Bots Have Come Between Us

I’ve had to replace two small appliances since moving into my home, and I found a good, local store that carries a wide range of products. More important, the salespeople who work there work well for me because (and this won’t be a surprise to anyone who reads this blog), they are good teachers. They answer my questions, help me to see the things I’m not trained to see, and guide me to appropriate decisions by helping me to build my understanding. They are patient and conversational. Their service feels personal — the right amount of scriptedness and unscriptedness.

Appliance replacement # 1 went without a hitch. Browsing in the store (me, my wife) led to teaching (the salesperson), learning (me, my wife), a transaction (me, my wife, the store), a delivery, and use.

Appliance replacement # 2 was going without a hitch, following the same steps only enhanced by good note taking on the store’s part. They remembered us, had a record of our last transaction, and we built off of a growing bank of mutual trust.

Until the bots showed up.

After my purchase the second time, I received an automated email that asked me a question: “Can you take 30 seconds and leave us a quick review?” This was new. It then breezily suggested that “The button below makes it easy.”

While I appreciated that the review task would be easy, I didn’t appreciate the fact that the store was asking for a review before the deal had been fully complete. I replied to the email — not the suggested “easy” button — by saying as much: “let’s wait and see how the delivery turns out.” With that, I received another email that said, “Your message wasn’t delivered because the address could not be found.” I guess they only wanted me to do exactly what they wanted me to do — leave a review.

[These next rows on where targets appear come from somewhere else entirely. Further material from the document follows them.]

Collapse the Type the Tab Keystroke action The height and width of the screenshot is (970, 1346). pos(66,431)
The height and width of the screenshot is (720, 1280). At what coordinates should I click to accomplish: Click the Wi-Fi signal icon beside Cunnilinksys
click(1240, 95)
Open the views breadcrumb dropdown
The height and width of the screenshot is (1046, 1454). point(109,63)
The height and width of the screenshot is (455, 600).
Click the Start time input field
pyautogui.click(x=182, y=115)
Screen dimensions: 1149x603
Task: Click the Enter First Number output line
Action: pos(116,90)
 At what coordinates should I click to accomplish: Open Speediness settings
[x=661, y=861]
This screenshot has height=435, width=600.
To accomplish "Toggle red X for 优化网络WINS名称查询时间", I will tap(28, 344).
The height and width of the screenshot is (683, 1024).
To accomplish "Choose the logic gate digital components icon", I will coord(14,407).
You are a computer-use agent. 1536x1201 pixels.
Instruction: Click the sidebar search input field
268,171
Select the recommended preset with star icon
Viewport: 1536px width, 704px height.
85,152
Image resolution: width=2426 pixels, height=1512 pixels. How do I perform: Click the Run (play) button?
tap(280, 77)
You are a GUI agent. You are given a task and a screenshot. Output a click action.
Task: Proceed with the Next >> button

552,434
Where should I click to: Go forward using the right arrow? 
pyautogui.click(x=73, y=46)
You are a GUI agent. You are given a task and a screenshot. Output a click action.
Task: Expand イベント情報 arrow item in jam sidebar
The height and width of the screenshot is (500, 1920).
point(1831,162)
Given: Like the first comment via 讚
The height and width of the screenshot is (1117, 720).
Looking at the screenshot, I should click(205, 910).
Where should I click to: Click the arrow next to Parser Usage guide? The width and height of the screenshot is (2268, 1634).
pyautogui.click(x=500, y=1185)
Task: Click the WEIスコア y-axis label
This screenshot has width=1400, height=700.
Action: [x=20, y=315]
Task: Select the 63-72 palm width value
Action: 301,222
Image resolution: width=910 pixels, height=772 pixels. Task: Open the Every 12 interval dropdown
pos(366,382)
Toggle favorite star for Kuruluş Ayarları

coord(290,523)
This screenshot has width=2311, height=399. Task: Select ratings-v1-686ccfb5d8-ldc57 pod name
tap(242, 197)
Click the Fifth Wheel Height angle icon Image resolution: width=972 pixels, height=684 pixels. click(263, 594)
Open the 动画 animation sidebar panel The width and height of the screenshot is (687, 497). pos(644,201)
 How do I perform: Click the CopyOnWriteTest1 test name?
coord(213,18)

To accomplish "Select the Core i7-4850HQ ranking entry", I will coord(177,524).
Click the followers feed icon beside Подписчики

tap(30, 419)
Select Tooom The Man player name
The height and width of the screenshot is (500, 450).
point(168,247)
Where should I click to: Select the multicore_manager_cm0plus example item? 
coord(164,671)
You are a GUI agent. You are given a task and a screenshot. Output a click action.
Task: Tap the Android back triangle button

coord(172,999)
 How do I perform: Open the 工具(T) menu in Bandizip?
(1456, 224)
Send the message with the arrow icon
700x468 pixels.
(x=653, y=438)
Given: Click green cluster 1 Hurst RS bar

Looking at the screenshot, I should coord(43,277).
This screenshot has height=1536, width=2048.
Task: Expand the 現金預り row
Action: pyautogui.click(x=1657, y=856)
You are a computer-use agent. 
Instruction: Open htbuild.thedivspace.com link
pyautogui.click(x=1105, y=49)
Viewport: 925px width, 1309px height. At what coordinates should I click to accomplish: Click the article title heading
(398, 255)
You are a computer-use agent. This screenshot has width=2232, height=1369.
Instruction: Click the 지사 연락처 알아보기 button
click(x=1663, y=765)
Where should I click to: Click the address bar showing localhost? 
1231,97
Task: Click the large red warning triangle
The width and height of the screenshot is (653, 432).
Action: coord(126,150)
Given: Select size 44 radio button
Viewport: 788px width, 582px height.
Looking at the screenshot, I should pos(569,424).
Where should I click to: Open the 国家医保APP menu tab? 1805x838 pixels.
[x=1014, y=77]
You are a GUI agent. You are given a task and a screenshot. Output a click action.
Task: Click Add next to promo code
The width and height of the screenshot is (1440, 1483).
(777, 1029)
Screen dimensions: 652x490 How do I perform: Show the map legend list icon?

Later that night, I received a text from “Jenny the chatbot.” She confirmed my appointment, which was great. Then she promised that she would let me know once the driver was 60 minutes away from my house. Also great. I was glad to be able to rely on that hour lead-time as I planned my day.

Today, delivery day, the driver showed up without warning (breaking Jenny’s promise) with a dented appliance (making me really glad I didn’t offer a premature review).

After I spoke to a customer service agent, returned the dented appliance, and rescheduled delivery of a non-dented version, Jenny showed up on my phone again telling me that the driver was “expected to make a delivery in the next 30 minutes.” (Now she was just lying, perhaps trying to bend reality.) This text was followed almost immediately by a text that said, “Your order was delivered!” And she then asked for another rating.

Jenny the chatbot is clearly in the wrong line of work. She should be a comedy app that begins when you turn on your phone (bootup comedy). On a less light note, though, I now have to decide if I want to continue to do business with an organization that is so clearly working against the best intentions of its sales staff and its customers. I’m sure Jenny doesn’t cost as much as a human system or a really effective automated system. But there are hidden costs when you save money with intelligence that makes a previously personal transaction feel . . . artificial.